Data extract Start Marker

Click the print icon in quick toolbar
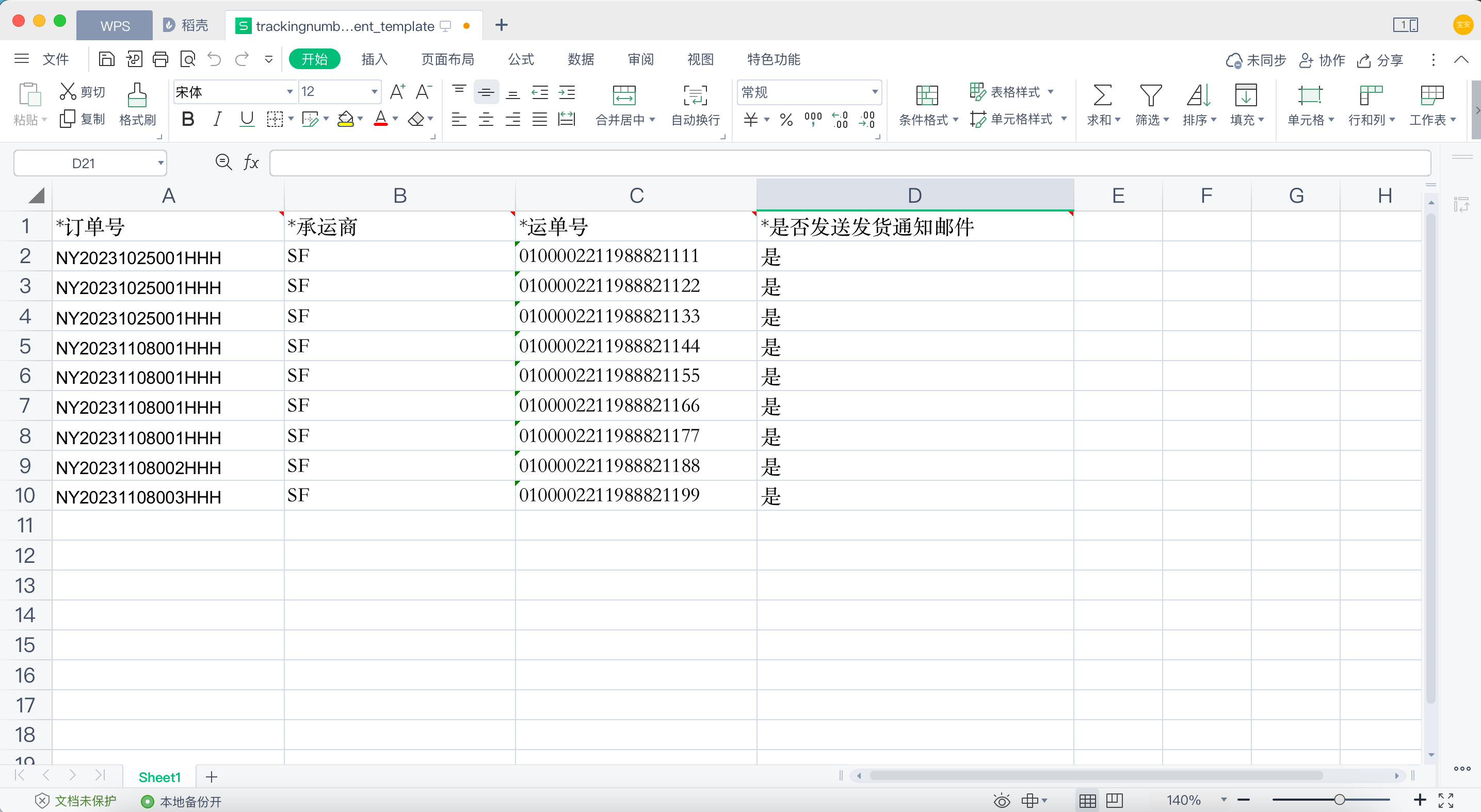 pyautogui.click(x=160, y=59)
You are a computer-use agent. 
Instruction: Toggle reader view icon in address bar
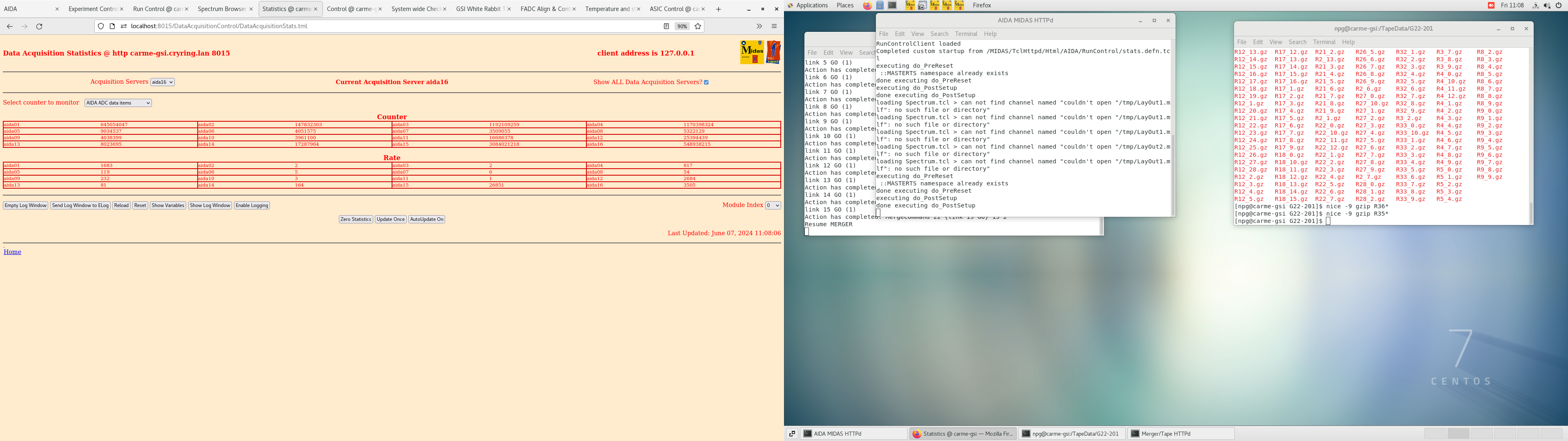coord(666,26)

Data extract End Marker

• Task instructions: If a line falls between the one containing "Instruction: Toggle reader" and the last line of the records above, inclusive, restate it exactly; leave out the pictures and everything else.

• Reply to the exercise:
Instruction: Toggle reader view icon in address bar
coord(666,26)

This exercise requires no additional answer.